Mumford & Sons

An enchanting experience

There are more than fleeting moments in a Mumford And Sons live set when no other artist could ever truly exist as a serious entity in this world again.

Hyperbole, or simple fact, Mumford And Sons are a revelation. Fronted by the purity and unwavering intensity of young Marcus Mumford, a musician with a delivery so intimate that Nick Drake would be honoured to harmonise with, this band are a truly unique discovery.

Coming across as if they’d been pulling heartstrings before they could barely read, the band only formed in the Christmas of 2007, bonding through a shared love of country, bluegrass, and the winsome beauty of folk.

“Winnie (Winston Marshall, banjo) and I were old friends with a shared love for bluegrass, and we met T-Bear (Ted Dwane, double-bass) over the summer busking in Shoreditch. Ben (Lovett, keyboards) and I were separated at birth, but have known each other for over a decade,” explains Mumford.

Mumford met Marshall at the now defunct King’s Road club, Bosun’s Locker. Marshall was promoting regular country nights there and it became a venue that taught Mumford a lot about the intricacies and expanse of country music. Songwriting had already become second nature, and having formed the band, the outlet to perform was a temptation too strong to ever resist.

Lyrically, Mumford is profound. Share ten short minutes in the company of their MySpace tracks or the forthcoming limited-edition debut EP (possibly already gold-dust by the time you read this), and the words will resonate with unfaltering ease, at the very heart of what Mumford’s songs are about,

“Lyrics are bloody important. Folk music is weird in that it centres around our fascination of stories. I think lyrics inspire longevity in a song.”

It’s these rich, storytelling qualities that make the likes of ‘Blank White Page’, ‘Roll Away Your Stone’, and ‘Feel The Tide Turning’ so irresistible. Kissed by the smouldering gospel of bard Mumford’s voice, they’re all lovelorn and bittersweet, speaking to the listener on both a personal and poetic level.

Close friends with the nu-folksters Noah And The Whale, it also comes as no surprise that Mumford moonlights as drummer with the equally weathered, wise and wonderful Laura Marling. “She’s a real inspiration. She’s got integrity and that’s taught me a bunch.”

Touring the UK and beyond alongside Marling could only have tightened Mumford’s desire to deliver with his own band, and yet the level of musicianship both live and on record prove that this isn’t simply a Marcus Mumford sole project, but a band of musicians all bouncing off each other in a perfect, succinct harmony.
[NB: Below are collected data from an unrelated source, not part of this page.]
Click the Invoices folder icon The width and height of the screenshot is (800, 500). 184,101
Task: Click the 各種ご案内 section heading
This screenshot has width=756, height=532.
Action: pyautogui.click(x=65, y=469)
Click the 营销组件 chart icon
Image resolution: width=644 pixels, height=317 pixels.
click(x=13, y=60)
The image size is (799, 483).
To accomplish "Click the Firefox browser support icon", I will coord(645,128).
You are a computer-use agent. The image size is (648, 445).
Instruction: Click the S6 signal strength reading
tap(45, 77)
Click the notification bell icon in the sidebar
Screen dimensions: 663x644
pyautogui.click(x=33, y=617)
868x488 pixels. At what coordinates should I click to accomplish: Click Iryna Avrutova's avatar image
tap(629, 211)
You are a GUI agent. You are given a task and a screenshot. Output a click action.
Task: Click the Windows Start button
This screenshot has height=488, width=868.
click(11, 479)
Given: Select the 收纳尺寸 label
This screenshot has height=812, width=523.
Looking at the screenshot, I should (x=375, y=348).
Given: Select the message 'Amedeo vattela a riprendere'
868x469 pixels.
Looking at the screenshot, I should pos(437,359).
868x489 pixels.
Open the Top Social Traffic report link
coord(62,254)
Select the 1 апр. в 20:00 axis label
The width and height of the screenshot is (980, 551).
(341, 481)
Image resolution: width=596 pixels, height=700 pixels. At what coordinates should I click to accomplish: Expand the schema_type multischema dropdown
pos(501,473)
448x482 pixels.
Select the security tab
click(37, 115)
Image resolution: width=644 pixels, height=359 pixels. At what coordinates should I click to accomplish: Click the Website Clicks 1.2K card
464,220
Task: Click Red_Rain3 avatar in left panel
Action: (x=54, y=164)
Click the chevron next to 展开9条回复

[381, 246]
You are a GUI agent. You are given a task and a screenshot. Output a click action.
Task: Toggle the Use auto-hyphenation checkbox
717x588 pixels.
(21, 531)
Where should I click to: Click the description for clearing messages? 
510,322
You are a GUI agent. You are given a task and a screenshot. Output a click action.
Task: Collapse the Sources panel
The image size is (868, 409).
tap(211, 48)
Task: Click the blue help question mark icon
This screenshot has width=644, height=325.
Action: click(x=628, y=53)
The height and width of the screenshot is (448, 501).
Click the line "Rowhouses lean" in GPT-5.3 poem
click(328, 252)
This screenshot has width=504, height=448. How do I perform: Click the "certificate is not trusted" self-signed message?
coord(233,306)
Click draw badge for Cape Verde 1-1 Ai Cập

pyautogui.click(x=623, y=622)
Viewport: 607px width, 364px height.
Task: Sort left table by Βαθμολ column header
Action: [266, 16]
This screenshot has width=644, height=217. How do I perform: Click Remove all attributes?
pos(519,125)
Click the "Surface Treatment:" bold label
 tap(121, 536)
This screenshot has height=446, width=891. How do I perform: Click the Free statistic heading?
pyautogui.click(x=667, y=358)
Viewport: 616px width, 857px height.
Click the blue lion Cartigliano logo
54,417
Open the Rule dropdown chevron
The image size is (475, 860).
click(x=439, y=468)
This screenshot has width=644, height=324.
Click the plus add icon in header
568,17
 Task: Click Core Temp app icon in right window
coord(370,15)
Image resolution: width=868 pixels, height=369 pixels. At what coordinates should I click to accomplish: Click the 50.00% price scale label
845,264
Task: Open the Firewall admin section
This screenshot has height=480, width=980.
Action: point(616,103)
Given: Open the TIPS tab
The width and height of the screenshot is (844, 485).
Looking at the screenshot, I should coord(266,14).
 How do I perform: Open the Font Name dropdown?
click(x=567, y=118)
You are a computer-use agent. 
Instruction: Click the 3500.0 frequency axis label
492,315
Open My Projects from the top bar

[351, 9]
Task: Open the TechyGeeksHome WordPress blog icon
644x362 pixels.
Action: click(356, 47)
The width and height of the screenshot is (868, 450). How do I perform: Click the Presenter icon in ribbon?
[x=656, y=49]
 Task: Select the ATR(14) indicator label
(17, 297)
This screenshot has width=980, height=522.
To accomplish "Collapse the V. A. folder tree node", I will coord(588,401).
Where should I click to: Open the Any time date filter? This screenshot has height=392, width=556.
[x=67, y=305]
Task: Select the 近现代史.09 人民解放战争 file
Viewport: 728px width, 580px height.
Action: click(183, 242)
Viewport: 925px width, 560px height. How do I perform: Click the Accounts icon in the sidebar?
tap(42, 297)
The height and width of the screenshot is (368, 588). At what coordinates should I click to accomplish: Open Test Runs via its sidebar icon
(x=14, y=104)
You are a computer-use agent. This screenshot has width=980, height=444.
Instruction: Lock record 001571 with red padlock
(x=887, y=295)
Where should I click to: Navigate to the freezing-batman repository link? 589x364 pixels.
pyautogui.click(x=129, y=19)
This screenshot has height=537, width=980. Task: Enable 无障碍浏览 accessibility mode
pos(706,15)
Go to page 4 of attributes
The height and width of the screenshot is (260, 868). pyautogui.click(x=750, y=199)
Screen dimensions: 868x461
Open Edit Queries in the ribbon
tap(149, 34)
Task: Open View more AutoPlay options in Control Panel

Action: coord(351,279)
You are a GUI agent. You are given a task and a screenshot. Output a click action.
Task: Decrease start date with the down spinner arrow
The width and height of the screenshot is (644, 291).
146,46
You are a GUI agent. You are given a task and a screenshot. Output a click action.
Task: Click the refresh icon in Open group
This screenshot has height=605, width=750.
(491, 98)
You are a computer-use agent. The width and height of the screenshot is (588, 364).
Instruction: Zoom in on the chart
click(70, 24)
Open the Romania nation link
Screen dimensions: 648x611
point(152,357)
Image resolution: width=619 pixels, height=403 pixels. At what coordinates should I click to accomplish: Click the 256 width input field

Undoubtedly, there are those touches of bluegrass, smatterings of folk and strong leanings towards but crucially the classic, finely toned nature of Mumford And Sons’ songcraft are a fresh, and an uplifting experience to drown yourself in.

Despite their English sensibilities, if the backrooms and basement bars of primetime Greenwich Village filtered their magic through the creative minds of four young musicians, Mumford And Sons would be the resulting act; an enchanting experience and one you’ll soon, surely, be unable to miss.